Rates of screening for diabetes remain low in the post-partum period with usual care; however, reminder letters sent to PCPs or patients (or both) improve adherence to screening guidelines. This follow-up survey study demonstrates that physicians and patients value the importance of screening for diabetes, identify the PCP as pivotal to screening, and appreciate a reminder strategy. However, there continue to be barriers in the health care system to screening for T2DM in new mothers with previous GDM, despite the self-reported perceived importance of screening.
There is widespread reluctance to order OGTTs, not only for those in the postpartum state but also in the nonpregnant population.21
The complexity and time required for an OGTT, the uncertain value of intervening when impaired glucose tolerance is identified, and the perceived cost all might influence the use of OGTTs. Up to 30% of women with previous GDM will be misdiagnosed using fasting glucose tests alone, and such tests will not identify glucose intolerance, limiting opportunities for intervention to prevent T2DM.8,10
An OGTT every 3 years might also be the most cost-effective way for diagnosing new cases in the postpartum period.22
The difficulties of completing an OGTT with a new infant, especially if breastfeeding, should not be minimized. However, only 9 of the 86 patients who took the test in our study found it difficult.

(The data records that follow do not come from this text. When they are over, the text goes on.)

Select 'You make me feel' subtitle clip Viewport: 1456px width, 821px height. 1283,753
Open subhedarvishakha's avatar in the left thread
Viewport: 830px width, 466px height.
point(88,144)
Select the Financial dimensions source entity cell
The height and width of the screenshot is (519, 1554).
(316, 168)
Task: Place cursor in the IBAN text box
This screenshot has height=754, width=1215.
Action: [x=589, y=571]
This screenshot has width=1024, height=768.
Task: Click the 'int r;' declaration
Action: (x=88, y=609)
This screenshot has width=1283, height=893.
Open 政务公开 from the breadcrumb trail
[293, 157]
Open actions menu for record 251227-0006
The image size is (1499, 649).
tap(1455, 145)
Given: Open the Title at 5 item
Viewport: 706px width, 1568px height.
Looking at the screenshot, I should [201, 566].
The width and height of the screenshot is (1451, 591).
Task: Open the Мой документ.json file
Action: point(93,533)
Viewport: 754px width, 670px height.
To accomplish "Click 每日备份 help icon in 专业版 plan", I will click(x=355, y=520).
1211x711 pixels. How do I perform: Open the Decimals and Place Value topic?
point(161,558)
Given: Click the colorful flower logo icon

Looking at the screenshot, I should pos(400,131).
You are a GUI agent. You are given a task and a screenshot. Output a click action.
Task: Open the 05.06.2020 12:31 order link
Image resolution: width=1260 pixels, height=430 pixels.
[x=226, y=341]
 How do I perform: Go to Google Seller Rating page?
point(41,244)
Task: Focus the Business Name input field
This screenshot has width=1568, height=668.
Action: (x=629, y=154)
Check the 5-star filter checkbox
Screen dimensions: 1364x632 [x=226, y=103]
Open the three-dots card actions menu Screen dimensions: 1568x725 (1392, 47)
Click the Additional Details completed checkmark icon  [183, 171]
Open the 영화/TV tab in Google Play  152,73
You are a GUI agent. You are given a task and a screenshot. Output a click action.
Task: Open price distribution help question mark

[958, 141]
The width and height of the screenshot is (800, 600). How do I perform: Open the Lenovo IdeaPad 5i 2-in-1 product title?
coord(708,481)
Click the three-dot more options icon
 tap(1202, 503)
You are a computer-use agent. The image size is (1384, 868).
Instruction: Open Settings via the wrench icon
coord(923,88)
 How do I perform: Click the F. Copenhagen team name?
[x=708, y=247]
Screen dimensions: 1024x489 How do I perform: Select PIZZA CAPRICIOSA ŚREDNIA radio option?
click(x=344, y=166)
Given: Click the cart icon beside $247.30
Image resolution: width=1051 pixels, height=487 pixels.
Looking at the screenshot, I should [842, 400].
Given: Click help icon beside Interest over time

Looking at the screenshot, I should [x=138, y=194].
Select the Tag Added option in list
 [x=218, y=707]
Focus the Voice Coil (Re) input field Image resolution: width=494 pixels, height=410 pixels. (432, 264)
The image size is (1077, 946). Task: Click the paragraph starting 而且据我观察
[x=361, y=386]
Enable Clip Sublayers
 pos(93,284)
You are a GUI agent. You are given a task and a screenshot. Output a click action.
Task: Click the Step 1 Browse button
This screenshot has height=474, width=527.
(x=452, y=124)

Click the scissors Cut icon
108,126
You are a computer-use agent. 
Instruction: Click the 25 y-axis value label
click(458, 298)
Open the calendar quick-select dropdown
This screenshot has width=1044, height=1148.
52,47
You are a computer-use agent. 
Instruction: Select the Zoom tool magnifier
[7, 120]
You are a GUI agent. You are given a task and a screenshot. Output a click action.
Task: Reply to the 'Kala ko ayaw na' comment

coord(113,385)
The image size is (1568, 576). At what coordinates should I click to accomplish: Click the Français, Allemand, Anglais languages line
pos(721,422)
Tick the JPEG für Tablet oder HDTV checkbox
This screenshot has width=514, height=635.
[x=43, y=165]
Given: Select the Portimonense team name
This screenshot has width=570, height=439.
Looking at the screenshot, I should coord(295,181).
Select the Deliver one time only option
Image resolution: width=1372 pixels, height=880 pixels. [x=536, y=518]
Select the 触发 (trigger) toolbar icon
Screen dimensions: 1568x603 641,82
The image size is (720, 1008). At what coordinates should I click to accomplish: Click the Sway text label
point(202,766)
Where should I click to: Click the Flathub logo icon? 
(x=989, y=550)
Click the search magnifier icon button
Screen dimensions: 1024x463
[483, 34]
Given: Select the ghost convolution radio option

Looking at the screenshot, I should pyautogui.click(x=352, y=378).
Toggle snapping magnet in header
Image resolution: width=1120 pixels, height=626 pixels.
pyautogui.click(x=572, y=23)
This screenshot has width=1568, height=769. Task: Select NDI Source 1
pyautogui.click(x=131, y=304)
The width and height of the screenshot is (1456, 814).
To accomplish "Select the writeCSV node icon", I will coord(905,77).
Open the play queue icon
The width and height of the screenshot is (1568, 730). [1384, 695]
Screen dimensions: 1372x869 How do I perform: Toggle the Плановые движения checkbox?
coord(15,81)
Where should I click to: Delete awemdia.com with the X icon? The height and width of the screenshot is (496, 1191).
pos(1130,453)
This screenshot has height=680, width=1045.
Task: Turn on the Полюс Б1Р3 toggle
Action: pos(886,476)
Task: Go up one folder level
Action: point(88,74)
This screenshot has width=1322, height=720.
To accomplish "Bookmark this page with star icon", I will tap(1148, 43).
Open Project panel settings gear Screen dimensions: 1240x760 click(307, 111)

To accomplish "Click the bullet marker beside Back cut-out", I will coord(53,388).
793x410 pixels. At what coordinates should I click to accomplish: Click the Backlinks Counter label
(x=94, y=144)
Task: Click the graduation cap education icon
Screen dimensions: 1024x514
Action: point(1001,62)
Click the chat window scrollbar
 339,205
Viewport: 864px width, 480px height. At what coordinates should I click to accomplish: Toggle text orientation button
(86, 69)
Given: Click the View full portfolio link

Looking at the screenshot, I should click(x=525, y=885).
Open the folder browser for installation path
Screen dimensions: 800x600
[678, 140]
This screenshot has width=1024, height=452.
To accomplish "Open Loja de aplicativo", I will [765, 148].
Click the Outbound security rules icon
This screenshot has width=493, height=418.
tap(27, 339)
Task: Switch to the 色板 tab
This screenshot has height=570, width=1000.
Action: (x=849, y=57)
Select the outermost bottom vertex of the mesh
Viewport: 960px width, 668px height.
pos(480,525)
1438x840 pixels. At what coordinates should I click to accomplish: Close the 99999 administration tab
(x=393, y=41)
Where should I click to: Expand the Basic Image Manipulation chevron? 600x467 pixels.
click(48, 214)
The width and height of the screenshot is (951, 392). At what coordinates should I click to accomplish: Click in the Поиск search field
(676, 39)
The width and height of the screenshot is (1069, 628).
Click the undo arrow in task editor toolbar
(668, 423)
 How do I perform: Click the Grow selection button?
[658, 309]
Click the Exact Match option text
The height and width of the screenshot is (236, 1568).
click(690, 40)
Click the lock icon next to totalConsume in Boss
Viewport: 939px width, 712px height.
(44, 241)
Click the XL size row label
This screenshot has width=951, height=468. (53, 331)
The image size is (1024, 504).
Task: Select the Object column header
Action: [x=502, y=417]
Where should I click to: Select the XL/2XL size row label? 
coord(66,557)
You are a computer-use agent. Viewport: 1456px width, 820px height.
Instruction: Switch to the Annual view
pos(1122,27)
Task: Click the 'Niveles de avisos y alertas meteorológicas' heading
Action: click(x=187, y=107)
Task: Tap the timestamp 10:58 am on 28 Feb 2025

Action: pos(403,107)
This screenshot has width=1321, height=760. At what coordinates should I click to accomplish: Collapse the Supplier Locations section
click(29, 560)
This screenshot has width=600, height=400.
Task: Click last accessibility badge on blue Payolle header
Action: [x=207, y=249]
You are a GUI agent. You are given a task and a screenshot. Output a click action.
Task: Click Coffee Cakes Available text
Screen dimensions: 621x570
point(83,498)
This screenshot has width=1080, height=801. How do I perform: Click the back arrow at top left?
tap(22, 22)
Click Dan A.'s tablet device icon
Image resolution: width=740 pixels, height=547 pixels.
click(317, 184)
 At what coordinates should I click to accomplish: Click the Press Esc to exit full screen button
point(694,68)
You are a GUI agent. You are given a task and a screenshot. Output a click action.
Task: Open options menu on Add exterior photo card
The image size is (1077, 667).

There is often fragmentation of care delivery during pregnancy and in the postpartum period. Women have their GDM screening through their obstetrics care providers, see internists or endocrinologists if their test results are abnormal, then return to their PCPs post partum. A diagnosis of GDM might not be communicated to the PCP, which precludes any proactive intervention. Patients strongly endorse the role of the PCP in postpartum screening, yet many do not visit their PCPs for their own care within the first year of giving birth.
Perception of personal risk is a critical factor in adherence to recommended health behaviour. Those most at risk might be least likely to return for screening.18
In US studies, women who had postpartum screening were more likely to attend their routine postpartum 6-week visits, have less severe GDM, and have lower body mass indexes.10,12,18
However, we did not identify these disparities in our study population. There are important differences between the Canadian and US health care systems, such as the discontinuation of Medicaid coverage 60 days after delivery in the United States, which limits generalizability of results across the border.12
Little is known about women’s risk perception of T2DM following GDM and its influence on postpartum screening. In our survey, both patients and PCPs recognized the importance of screening; however, patients who responded might have been those most interested in their health. In a 5-to 9-year follow-up study at our centre, only 1 out of 3 of women with previous GDM correctly identified her risk of T2DM as being substantially elevated.23
It might be that women recognize the association between GDM and T2DM, but do not perceive themselves to be at elevated risk.24
Evidence-based interventions are required to translate knowledge into action. Our delayed-reminder approach increased postpartum screening and was appreciated by patients and providers. Although not studied systematically, 1 article reported that rates of postpartum screening with OGTTs increased from 17% to 72% with introduction of a case manager system.10
There are no other studies assessing the effects of innovative methods to increase screening. With expansion of electronic health records and diabetes registries, the potential of automated reminders should be examined.
Our survey study is limited by the number and type of individuals who responded. Patients who did not receive reminders were less likely to answer the survey and are underrepresented in our sample, although the overall patient response rate was adequate (63%). Receiving a screening reminder might have increased awareness and thus interest in participating. Patients without PCPs were ineligible for the study; individuals without access to primary care face additional hurdles in receiving screening care. Further studies are required to examine the generalizability of our results.
Gestational diabetes presents a unique opportunity to predict future diabetes occurrence. There is an urgent need for effective screening and intervention strategies in this high-risk population. Primary care providers and patients value the importance of screening for diabetes, identify the PCP as pivotal to screening, and appreciate a reminder strategy.